We are planning to spend around Rs 8,000 to 8,500 crore for FY21, said Vijayagopal N, Director (Finance) at BPCL
The company would have otherwise spent Rs 10,000-11,000 crore in FY2020-21
New Delhi: A senior official at BPCL (Bharat Petroleum Corporation Ltd) said that the oil marketing company is looking at cutting its capex for financial year 2020-2021 by 36 percent in order to maintain its debt-equity ratio. Vijayagopal N, Director (Finance) at BPCL, said on Thursday, “We have categorised our projects into minor and major projects. Any project which has an investment of less than Rs 150 crore is minor project and put on hold.”
He added that this was a conscious decision taken by the Board because burdening the company with a huge capex at a difficult time will impact borrowing and debt-equity ratio. “It will however not have any major impact on our company’s future,” the Director (Finance) added.

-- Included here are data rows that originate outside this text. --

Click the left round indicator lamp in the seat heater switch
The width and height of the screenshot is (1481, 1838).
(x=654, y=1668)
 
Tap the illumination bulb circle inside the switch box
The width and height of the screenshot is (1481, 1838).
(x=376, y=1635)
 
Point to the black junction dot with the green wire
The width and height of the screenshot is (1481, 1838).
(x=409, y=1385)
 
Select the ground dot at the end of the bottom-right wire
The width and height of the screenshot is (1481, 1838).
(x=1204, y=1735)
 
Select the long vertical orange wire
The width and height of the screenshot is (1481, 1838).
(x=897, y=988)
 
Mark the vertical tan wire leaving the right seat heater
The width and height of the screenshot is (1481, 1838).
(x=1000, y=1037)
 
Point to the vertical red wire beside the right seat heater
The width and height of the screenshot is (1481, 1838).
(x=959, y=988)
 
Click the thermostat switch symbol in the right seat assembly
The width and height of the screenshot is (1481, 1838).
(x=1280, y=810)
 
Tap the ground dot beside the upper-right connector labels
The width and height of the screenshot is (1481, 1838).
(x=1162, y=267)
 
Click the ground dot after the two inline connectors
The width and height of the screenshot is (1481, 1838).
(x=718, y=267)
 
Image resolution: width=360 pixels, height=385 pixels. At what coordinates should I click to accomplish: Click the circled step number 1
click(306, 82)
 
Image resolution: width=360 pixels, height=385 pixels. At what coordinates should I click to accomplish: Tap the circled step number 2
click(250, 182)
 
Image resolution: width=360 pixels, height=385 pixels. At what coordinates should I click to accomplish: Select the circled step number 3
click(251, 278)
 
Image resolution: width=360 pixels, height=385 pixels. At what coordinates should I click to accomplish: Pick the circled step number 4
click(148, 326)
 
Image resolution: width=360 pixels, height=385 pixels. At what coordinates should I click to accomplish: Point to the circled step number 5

BPCL planning to spend Rs 8,000-8,500 cr on capex for FY21
“As the country was under lockdown, we have not spent much in April and May. We are planning to spend around Rs 8,000 to 8,500 crore for FY21,” said Vijayagopal. The company would have otherwise spent Rs 10,000-11,000 crore in FY2020-21. The senior official said that the loss incurred by BPCL in the March quarter has also impacted its expansion plans. “By sheer slowing down of the economy and the lockdown of the country, the project activities will be lower this year. Also because our profitability is bad, we have also taken a decision not to accelerate expenditure on small minor projects up to Rs 150 crore. We are taking up essential minor projects.”
BPCL capex plan could be reviewed in October
The top executive also said that the capex plan is open to review in October and the company will also look to reduce project development costs. “We will take a review in October. We will in October also take a fresh look if renewing contracts and finding more competitive cost structures for expansion is possible,” said Vijayagopal.
BPCL posted a loss of Rs 1,819.56 crore in the March quarter of FY2019-20, against a profit of Rs 3,131.66 crore in the year-ago period. The company attributed the depreciation to inventory loss and a fall in gross refining margin.